There are preppers, and then there are preppers. Some people have a generator and a couple extra days of food. Other people have a compound stocked with everything they need to wait out the end of the world as we know it. And some — the adherents of collapsitarianism — are chomping at the bit for the world to hurry up and end already.
The distinguishing feature of collapsitarianism, however, is not its zeal for social and economic collapse. It’s the sense that collapse isn’t just desirable, but inevitable. Collapsitarians do not prep with an eye not toward some potential abstract disaster. Rather, they use public choice theory to postulate a specific and inevitable collapse.
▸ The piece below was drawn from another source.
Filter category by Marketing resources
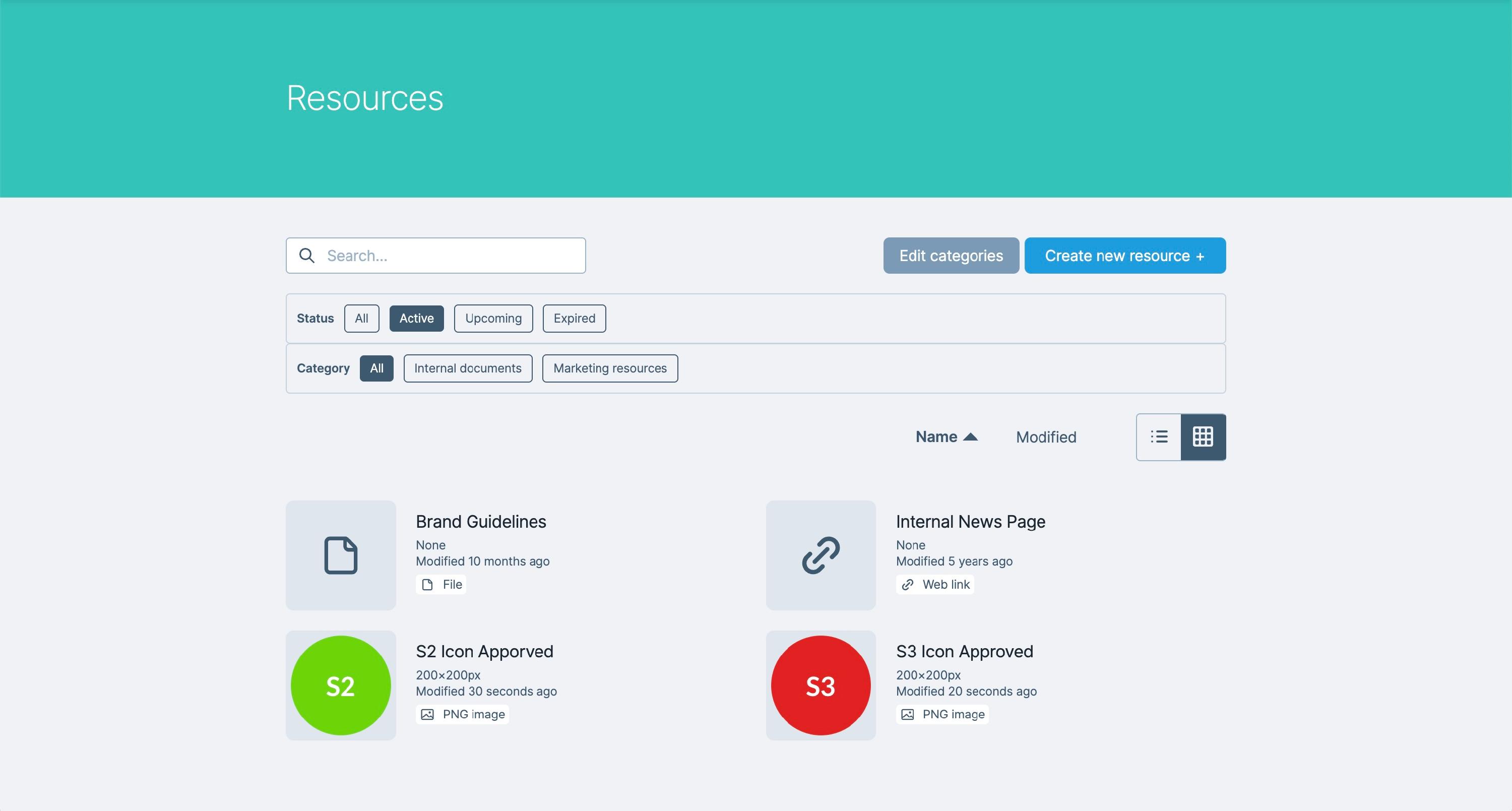 609,368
Collapsitarians and the Tragedy of the Commons
Specifically, collapsitarianism is concerned with what is known as the Tragedy of the Commons. This is when a common resource is overexploited by rational actors all behaving in their own self-interest in a way that negatively impacts the whole, potentially depleting the resource entirely.
While generally associated with natural resources, contemporary central banks are the Tragedy of the Common to the nth degree. Large investment banks rationally act to acquire as much fiat currency as possible; but this causes broader social calamities, from runaway inflation to total social collapse.
Collapsitarians hold a myriad of doomsday prophecies. They might be prepping for the Federal Reserve’s fiat to collapse, or environmental degradation, or the gears of industrialism burning themselves out, or the unsustainability of globalism.